On 22 September 2011, the AEMC published a directions paper in relation to the Potential Generator Market Power in the NEM rule change request. The paper contained the Commission's proposed definition of ‘substantial market power' in the context of the NEM. It also set out the Commission's proposed definition of the ‘exercise' of substantial market power. The paper explained why the Commission considered that ‘substantial market power' is the most appropriate term in the context of the NEM and has been adopted instead of ‘market power'.
The directions paper also explained the Commission's views on the relevant ‘market', why the Commission considered that it was not appropriate to address ‘tacit collusion' as part of this rule change request, and the Commission's response to stakeholder submissions regarding its power to make the MEU's proposed rule.
Submissions on the directions paper closed on 17 November 2011.
The Commission held a public forum in Adelaide in October 2011 to allow stakeholders to discuss the issues raised in the directions paper.
On 22 December 2011, the Commission published a technical paper by its consultants NERA Economic Consulting and Oakley Greenwood. At the public forum and in submissions, a number of stakeholders requested that the Commission publish a technical paper providing additional details on the approach to estimating long run marginal cost. Some stakeholders also requested that the Commission further explain other technical aspects of the Commission's proposed definition of substantial market power, such as the approach to calculating annual average prices and the test for determining the appropriate geographic market definition. The technical paper responded to these requests. Submissions on the technical paper closed on 2 February 2012.
On 7 June 2012, the AEMC published a draft determination on the MEU’s rule change request. The draft determination proposed to make no rule in respect of the rule change request. The Commission considered there was insufficient evidence of a problem to warrant making the rule change. Submissions on the draft determination closed on 20 July 2012.
In support of the draft determination, the AEMC published a report from NERA Economic Consulting that provided an analysis of NEM wholesale prices against estimates of long run marginal cost, and a report from the Competition Economists Group that provided an assessment of barriers to entry in NEM jurisdictions.
In response to the draft rule determination, the AEMC received 12 submissions, some of which included detailed information, from a range of stakeholders. The AEMC considered that stakeholders raised issues of sufficient complexity or difficulty so that it was necessary to extend the time to make the final rule determination. The extension of the time for making the final rule determination allowed the AEMC to undertake further analysis, including further modelling, to assess the issues raised by stakeholders.

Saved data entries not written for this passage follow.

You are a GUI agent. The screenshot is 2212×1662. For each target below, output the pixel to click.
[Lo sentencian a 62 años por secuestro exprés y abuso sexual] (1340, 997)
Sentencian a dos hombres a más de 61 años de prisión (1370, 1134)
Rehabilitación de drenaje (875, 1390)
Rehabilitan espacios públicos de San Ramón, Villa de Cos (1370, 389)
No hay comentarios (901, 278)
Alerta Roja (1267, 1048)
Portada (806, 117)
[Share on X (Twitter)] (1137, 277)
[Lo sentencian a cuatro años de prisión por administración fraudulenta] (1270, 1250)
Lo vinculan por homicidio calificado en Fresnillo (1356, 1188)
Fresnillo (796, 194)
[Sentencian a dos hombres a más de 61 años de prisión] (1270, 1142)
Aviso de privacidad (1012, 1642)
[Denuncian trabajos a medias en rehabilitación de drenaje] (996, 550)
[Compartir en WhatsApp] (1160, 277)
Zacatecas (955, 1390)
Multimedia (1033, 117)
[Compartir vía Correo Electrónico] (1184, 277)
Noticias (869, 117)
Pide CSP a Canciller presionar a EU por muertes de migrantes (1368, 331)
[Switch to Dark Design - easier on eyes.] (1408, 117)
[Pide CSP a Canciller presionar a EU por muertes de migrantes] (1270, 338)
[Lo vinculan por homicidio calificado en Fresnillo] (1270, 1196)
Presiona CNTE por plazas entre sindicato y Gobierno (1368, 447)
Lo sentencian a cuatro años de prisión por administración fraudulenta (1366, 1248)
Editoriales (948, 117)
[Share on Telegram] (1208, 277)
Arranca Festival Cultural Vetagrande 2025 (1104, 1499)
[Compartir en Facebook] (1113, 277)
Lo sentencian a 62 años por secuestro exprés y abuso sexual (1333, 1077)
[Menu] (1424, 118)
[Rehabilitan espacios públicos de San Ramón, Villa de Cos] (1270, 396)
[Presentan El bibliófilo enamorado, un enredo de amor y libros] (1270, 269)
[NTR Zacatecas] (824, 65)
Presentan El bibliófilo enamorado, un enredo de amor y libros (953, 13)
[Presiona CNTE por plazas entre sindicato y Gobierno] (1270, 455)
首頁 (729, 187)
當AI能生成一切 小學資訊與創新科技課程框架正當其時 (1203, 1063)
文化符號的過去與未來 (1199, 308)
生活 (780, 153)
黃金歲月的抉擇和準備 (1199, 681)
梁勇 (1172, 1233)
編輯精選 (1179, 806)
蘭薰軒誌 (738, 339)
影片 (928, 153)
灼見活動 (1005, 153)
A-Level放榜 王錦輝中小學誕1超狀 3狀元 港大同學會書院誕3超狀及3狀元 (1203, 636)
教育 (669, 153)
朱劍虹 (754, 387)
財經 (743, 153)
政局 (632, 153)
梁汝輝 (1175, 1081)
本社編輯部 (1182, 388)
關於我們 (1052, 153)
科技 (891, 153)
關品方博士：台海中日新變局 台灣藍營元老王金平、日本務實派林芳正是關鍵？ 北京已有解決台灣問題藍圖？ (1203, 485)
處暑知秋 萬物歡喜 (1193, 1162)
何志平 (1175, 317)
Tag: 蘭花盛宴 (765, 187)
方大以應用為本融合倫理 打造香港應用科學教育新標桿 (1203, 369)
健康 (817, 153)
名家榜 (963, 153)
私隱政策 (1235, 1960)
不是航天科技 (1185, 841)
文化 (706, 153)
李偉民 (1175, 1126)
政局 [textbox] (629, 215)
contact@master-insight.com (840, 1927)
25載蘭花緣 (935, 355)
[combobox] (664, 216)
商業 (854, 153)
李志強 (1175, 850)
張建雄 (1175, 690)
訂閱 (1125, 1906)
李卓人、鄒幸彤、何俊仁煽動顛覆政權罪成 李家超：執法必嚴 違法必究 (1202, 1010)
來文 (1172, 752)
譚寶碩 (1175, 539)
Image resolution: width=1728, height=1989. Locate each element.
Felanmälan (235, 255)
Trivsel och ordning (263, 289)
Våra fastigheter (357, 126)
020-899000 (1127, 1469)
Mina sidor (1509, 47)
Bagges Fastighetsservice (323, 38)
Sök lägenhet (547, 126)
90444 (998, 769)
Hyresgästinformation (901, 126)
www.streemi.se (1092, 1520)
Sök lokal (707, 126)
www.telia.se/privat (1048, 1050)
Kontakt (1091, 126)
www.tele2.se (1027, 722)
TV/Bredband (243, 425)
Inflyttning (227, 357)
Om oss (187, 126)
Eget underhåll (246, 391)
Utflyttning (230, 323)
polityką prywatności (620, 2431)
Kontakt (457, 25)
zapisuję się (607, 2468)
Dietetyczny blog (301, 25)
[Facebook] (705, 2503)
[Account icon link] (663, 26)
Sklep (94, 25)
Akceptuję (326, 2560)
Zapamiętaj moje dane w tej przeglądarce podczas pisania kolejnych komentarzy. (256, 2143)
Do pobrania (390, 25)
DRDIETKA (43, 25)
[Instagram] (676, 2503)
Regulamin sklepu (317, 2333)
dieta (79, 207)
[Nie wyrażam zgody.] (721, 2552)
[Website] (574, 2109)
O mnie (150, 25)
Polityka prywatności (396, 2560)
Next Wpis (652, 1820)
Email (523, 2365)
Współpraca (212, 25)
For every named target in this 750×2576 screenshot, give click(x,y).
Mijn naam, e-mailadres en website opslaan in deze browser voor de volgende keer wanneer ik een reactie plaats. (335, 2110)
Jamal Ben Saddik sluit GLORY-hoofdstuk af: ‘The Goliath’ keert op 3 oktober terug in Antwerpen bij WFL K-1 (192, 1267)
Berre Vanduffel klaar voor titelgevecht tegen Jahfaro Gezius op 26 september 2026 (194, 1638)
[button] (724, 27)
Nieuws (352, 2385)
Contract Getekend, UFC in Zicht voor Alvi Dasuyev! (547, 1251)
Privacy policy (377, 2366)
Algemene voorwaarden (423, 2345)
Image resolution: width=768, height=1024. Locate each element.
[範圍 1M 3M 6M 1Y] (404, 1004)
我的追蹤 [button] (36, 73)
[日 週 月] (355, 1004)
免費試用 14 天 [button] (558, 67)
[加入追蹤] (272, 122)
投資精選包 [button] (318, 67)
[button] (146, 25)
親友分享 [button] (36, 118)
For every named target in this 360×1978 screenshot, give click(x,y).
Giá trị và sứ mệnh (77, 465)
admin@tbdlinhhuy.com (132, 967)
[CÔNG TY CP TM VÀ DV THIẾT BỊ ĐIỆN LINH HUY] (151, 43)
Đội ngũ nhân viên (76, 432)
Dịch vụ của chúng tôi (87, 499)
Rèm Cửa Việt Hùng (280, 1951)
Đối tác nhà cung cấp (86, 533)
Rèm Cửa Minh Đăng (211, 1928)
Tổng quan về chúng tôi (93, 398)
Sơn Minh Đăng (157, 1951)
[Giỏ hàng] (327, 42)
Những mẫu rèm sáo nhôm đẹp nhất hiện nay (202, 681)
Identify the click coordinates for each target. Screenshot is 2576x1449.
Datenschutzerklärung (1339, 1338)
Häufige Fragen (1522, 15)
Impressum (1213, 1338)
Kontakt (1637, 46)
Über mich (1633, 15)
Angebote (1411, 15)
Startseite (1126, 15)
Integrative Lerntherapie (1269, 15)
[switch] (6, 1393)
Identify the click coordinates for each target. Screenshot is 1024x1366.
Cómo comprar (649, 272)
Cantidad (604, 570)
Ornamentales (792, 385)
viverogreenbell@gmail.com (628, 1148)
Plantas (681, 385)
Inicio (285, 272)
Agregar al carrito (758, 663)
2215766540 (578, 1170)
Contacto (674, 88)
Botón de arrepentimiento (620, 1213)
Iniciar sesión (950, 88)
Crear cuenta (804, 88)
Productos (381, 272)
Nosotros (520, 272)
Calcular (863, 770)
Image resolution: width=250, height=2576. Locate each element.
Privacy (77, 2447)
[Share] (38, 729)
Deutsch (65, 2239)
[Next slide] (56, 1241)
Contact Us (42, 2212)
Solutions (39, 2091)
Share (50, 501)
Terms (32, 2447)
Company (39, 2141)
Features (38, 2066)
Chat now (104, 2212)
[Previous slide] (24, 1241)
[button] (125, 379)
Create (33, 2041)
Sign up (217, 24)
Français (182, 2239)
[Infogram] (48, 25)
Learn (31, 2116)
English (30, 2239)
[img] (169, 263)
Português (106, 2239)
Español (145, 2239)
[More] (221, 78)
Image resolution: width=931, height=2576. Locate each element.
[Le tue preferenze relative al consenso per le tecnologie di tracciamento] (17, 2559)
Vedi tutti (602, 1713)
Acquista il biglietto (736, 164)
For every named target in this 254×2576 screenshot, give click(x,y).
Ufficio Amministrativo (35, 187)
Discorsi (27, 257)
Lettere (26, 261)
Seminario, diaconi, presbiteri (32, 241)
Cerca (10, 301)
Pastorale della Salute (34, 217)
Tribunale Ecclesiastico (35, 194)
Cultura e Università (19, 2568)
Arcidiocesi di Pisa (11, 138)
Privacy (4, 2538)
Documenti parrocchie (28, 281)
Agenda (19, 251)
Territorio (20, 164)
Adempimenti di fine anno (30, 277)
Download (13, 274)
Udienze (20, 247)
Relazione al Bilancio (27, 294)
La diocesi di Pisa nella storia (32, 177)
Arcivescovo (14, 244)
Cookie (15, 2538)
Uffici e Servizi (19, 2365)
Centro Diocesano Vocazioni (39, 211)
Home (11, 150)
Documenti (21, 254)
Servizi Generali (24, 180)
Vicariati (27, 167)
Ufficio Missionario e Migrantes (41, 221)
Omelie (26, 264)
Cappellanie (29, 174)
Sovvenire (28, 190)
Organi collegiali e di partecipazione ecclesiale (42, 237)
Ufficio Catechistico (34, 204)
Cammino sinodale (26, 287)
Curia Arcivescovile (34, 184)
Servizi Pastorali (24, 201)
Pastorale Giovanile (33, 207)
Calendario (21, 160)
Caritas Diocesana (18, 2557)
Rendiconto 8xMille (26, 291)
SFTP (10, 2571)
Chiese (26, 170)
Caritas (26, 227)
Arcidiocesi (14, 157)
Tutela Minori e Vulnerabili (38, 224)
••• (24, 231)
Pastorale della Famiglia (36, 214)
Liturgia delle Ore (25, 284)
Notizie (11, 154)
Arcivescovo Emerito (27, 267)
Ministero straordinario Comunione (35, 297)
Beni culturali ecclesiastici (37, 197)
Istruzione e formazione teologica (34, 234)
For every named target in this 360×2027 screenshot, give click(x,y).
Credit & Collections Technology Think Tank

Having taken into account stakeholder’s submissions and the further analysis, the Commission considered whether the MEU’s proposed rule would or would be likely to contribute, or a more preferable rule would or would be likely to better contribute, to the achievement of the National Electricity Objective.
On 11 April 2013 the AEMC extended the period of time for publication of the final rule determination on the Potential Generator Market Power in the NEM rule change request to 26 April 2013.